• **Task**
Copy every one of the records below verbatim, leaving the pictures out of your answer.

Item-locating records
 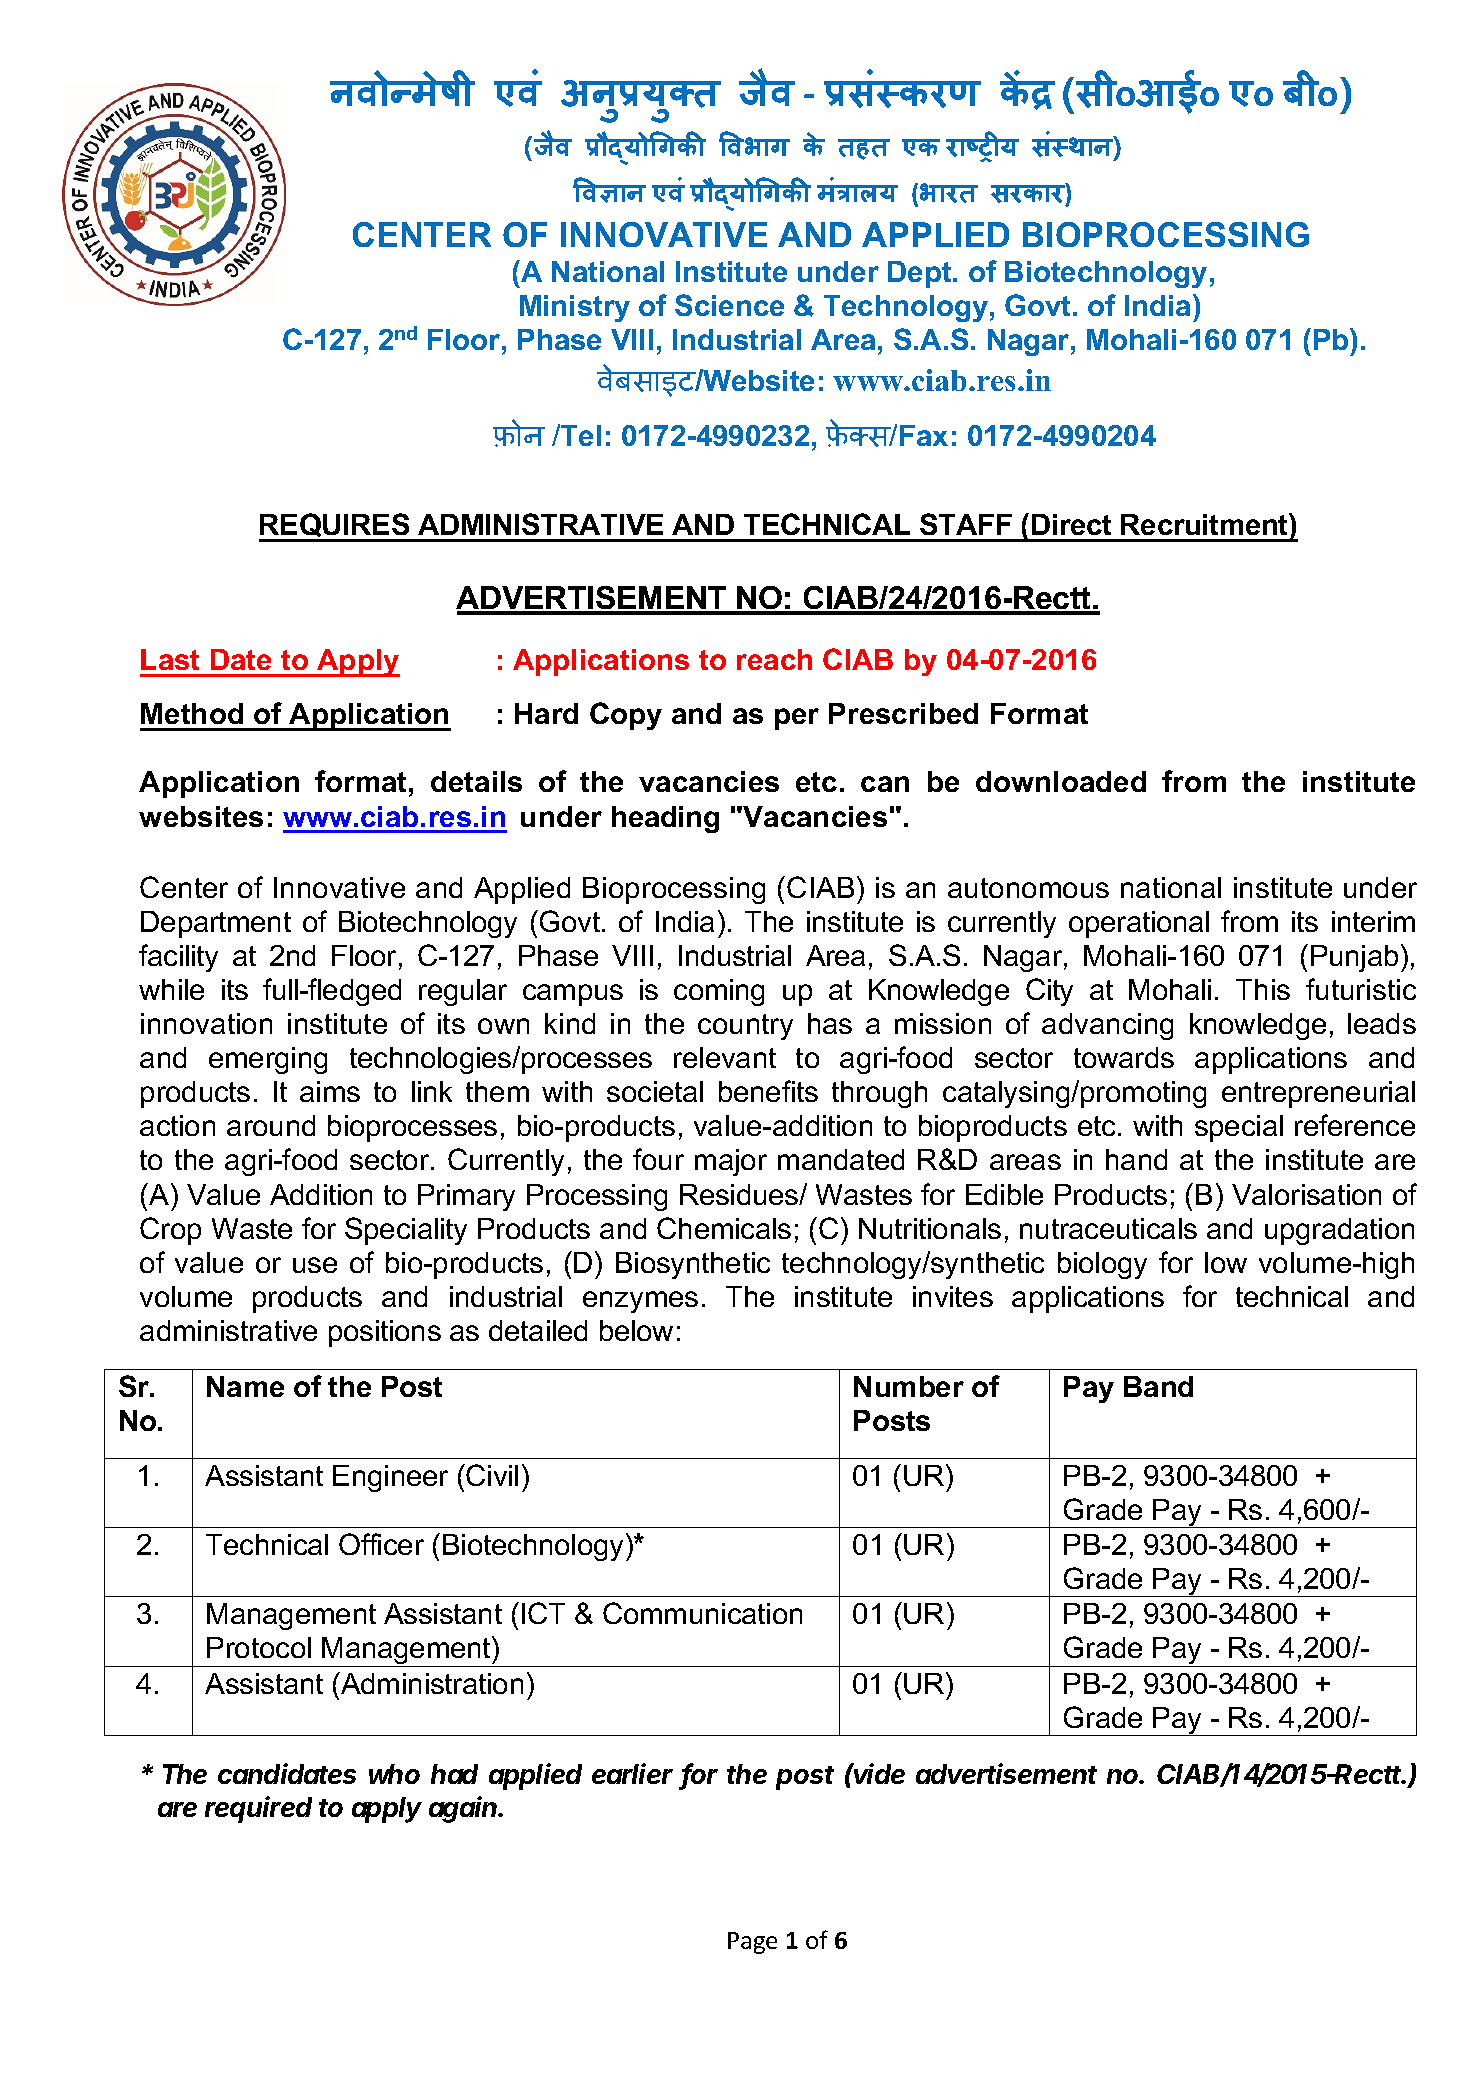 I want to click on Science, so click(x=729, y=305).
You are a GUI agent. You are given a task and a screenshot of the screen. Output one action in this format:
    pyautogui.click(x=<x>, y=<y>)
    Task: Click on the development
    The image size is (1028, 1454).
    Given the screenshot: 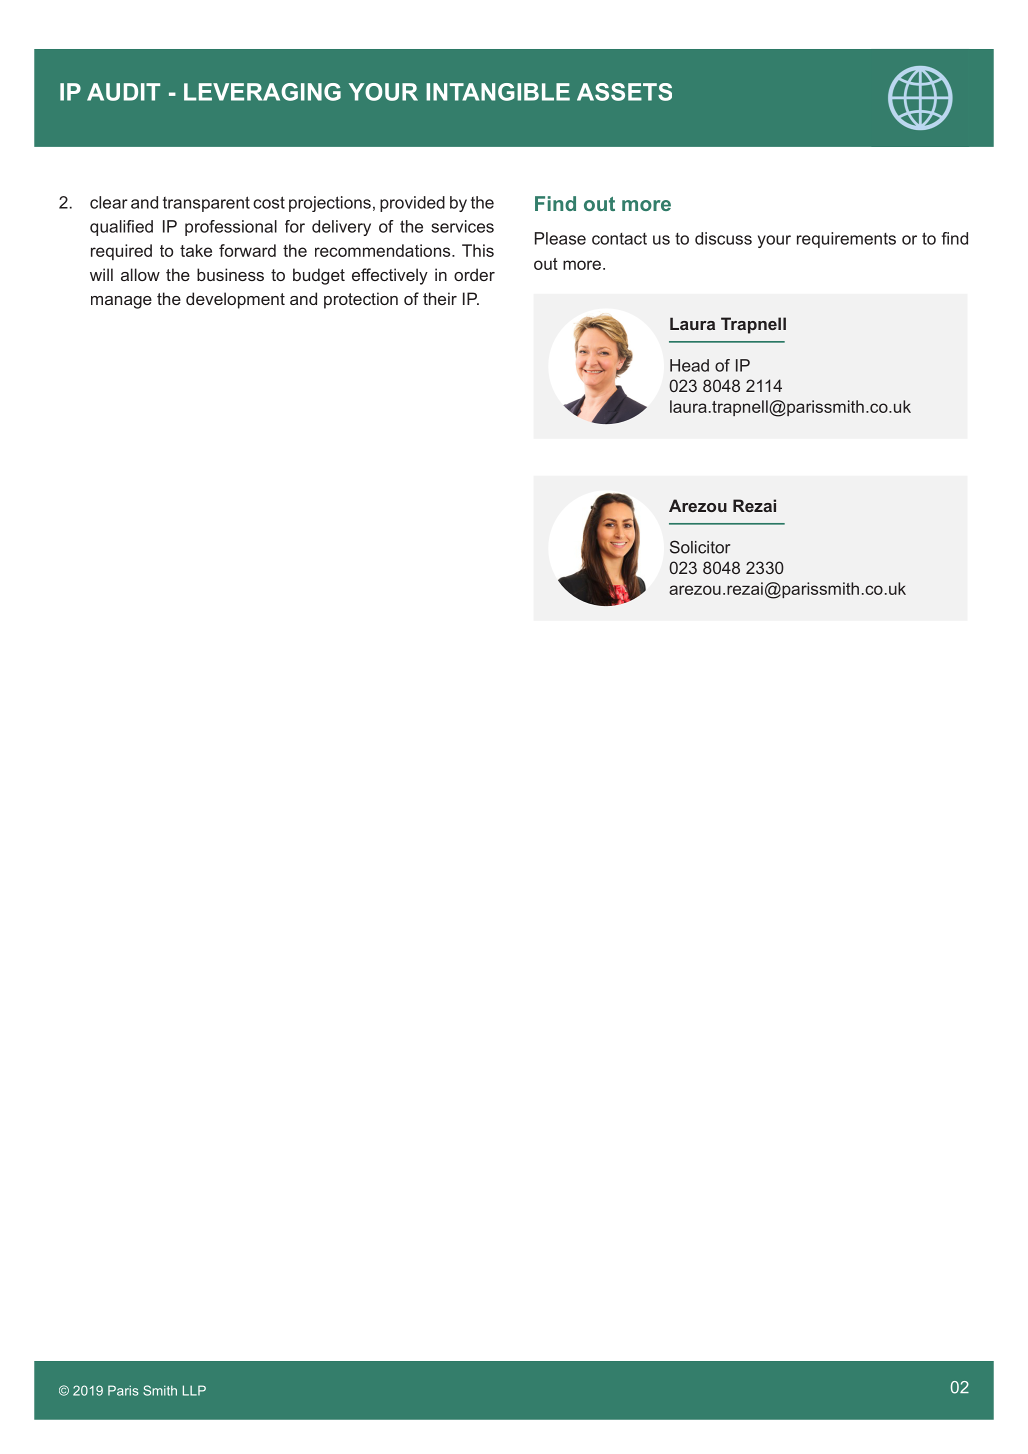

• **Answer to this exercise**
  I want to click on Science, so click(x=729, y=305).
You are a GUI agent. You are given a task and a screenshot of the screen. Output one action in this format:
    pyautogui.click(x=<x>, y=<y>)
    Task: Click on the development
    The image size is (1028, 1454).
    Given the screenshot: 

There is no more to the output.